Vermont, the Freedom and Unity state, is attempting their own legal version of codifying this mantra by amending their state constitution.  Already, Vermont has a statutory right to abortion, but this change in their constitution would extend individual reproductive rights even further, and into even more dangerous territory.

Vermont Proposal 5, Right to Personal Reproductive Autonomy, sponsored by Senators Tim Ashe, Becca Balint, Ginny Lyons and Richard Sears, would simply add Amendment Article 22 to Chapter I of the Vermont Constitution. The proposed text is short and simple, but carries a lot of weight:

"That an individual's right to personal reproductive autonomy is central to the liberty and dignity to determine one's own life course and shall not be denied or infringed unless justified by a compelling State interest achieved by the least restrictive means."

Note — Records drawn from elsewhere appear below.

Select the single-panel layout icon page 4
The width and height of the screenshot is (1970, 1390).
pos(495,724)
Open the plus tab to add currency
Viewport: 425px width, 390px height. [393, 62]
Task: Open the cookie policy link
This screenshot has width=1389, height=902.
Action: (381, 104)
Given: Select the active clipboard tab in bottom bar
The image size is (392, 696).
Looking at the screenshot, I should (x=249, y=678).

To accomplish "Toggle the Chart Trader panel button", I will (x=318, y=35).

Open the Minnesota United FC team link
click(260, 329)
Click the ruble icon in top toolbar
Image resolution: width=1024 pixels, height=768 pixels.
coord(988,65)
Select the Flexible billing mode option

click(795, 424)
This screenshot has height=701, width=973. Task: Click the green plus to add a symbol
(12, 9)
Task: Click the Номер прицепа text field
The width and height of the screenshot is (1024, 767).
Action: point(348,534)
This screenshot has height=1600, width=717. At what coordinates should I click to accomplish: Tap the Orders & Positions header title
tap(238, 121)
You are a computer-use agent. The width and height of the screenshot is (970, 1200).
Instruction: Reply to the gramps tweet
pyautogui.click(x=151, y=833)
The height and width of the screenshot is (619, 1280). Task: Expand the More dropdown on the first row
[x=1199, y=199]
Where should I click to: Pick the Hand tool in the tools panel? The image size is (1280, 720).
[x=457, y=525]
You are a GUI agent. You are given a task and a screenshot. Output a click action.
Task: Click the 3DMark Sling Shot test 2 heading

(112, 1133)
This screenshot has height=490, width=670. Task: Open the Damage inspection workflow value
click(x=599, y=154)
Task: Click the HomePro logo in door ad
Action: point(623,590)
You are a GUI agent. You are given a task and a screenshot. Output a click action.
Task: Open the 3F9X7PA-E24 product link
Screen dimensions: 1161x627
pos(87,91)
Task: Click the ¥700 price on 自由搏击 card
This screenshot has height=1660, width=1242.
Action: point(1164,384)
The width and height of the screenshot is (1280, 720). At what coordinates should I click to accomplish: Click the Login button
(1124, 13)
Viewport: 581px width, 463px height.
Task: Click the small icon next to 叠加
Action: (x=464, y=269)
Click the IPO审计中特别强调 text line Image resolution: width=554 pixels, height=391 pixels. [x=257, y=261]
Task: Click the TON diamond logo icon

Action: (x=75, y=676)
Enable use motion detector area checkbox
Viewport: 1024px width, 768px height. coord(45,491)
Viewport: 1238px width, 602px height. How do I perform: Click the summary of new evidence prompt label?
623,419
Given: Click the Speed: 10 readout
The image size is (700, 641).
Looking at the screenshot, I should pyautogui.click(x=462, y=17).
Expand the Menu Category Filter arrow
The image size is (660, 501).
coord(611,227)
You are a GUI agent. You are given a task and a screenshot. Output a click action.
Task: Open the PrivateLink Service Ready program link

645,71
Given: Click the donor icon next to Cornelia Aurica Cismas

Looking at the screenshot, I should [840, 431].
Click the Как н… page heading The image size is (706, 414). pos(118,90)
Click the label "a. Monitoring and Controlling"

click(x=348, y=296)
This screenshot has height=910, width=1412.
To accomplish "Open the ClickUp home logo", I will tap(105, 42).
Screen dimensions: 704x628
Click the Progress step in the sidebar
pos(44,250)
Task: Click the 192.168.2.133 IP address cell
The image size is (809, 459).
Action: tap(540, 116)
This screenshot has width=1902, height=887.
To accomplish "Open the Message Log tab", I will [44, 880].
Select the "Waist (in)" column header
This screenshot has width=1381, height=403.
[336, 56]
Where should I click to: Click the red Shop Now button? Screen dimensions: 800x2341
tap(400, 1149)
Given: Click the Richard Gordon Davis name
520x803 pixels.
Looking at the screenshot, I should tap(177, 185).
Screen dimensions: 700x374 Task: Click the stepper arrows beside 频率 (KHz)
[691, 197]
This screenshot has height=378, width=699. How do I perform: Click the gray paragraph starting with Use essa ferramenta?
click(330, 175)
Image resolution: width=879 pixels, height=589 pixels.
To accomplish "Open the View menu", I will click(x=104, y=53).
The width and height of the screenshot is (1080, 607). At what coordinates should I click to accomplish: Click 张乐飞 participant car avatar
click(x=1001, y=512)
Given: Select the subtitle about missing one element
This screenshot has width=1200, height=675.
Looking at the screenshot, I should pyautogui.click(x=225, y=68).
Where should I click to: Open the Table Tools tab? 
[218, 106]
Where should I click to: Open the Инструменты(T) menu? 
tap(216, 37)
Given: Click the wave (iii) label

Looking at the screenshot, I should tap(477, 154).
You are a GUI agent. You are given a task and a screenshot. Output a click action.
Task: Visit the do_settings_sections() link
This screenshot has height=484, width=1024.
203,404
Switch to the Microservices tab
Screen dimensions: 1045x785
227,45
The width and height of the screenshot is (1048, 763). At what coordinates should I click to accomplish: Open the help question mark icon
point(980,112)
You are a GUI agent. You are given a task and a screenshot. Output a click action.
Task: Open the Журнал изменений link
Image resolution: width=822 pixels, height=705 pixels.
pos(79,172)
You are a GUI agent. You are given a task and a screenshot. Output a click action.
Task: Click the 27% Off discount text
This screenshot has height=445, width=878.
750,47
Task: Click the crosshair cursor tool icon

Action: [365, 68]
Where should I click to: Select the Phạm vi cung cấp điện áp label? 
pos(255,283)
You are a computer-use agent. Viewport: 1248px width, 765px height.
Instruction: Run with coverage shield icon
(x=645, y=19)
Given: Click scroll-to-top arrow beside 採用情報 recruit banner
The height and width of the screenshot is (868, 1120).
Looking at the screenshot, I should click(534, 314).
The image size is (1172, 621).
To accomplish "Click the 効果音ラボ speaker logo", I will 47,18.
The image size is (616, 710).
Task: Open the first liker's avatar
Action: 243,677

An amendment that protects my liberty and dignity? This sounds like something that would benefit all. Well, we see this proposal for what it really is: both harmful and exploitative to women, especially those women that are economically vulnerable, and a pathway to abuses on the tiniest member of the human family, the human embryo.

Wesley Smith cautions that this proposition, called Proposal 5, "would open the door to reproductive anarchy." He goes on to state, "a near absolute right to 'reproductive autonomy' would mean that any method and means of creating and gestating children would be enshrined in the Vermont Constitution." Readers, this proposed addition to the Vermont Constitution is a far cry from actually promoting liberty and dignity. Instead, it erodes it and it privileges the rights of the wealthy over those of the poor.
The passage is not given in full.